Squier’s Conclusion reads more like a continuing chapter wherein she focuses on the work of Anne Fausto-Sterling in applying feminist theory to epigenetics and the landscape. Fausto-Sterling creates visual representational models that depict fluidity in gender by understanding how fetal systemic development acts on one’s biology. Squier writes that her reasoning in looking at different disciplines within her book, and in focusing on feminist and gender theory in her Conclusion, is to widen the scope of epigenetics and to allow for a multi-disciplinary, artful, uncertain, and curious approach–similar to Waddington’s.

Squier’s text provides a largely insightful, informative and enjoyable read. What I find most interesting is the way she connects the focus of her book to other concepts and fields of study–including the arts and graphics, as well as critical feminist studies. Squier’s topic is undoubtedly unique, and I appreciate the clarity with which she goes about describing and integrating visual representations and the arts (performances, installations, comics, the list goes on) into the biological realm of epigenetics.
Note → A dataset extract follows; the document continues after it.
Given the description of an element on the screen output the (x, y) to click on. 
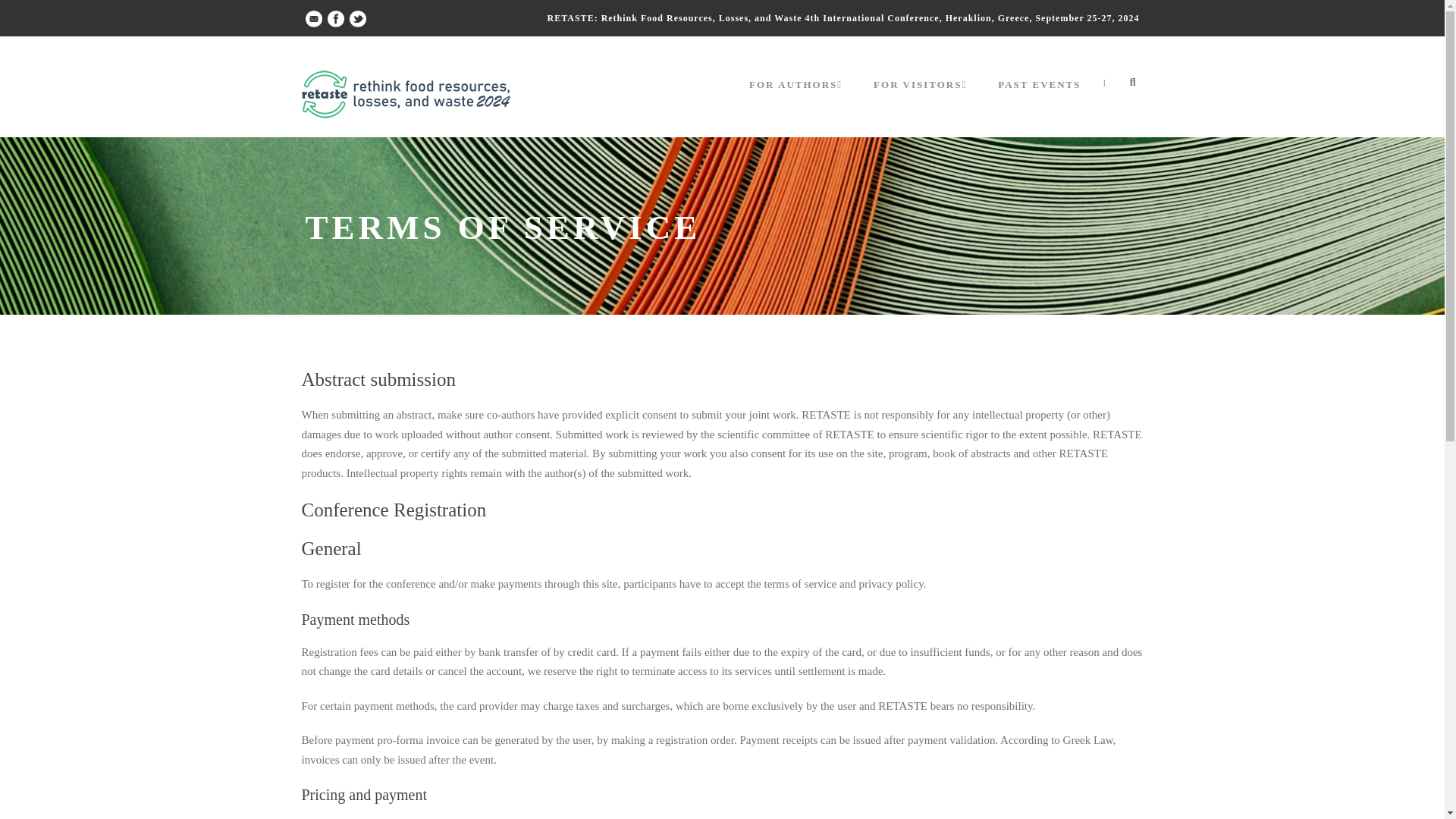
FOR AUTHORS (798, 99)
FOR VISITORS (922, 99)
PAST EVENTS (1038, 99)
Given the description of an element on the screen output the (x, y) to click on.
Because much of her book focuses on the history and contributions of Waddington to the field of epigenetics, the majority of the research and evidence Squier utilizes is archival research from a range of fields, including mathematics, the feminist sciences, as well as science and technology studies. Squier’s work also benefits from the inclusion of profiles on other individuals and institutions in her later chapters, from architects to laboratories. However, one major disadvantage I found in the types of resources Squier uses is that it obfuscates her argument. For a text so concerned with visuals, Squier’s book would benefit from the inclusion of more images, especially ones relating to landscape architecture, the ALB and gender development; the lack of such images makes it difficult for the reader to fully grasp what Squier argues for and discusses. However, despite this drawback, Squier includes conversations from a wide enough range of experts that she is able to support and bolster her arguments and in doing so, establishes Epigenetic Landscapes: Drawing as Metaphor as both an academic text as well as an insightful view into the remarkable melding of science and art.

 

Rebecca Rahimi is a graduate student at Vanderbilt University’s Center for Medicine, Health, and Society. Her research interests center on intergenerational memory, the blending of the arts and social sciences, notions of culture and storytelling in Iranian memory, narrative and music therapies, and elderly populations with Alzheimer’s and dementia. As a member of Vanderbilt University’s Critical Design Lab, she also pursues the exploration and layered understandings of “home” within interstitial spaces.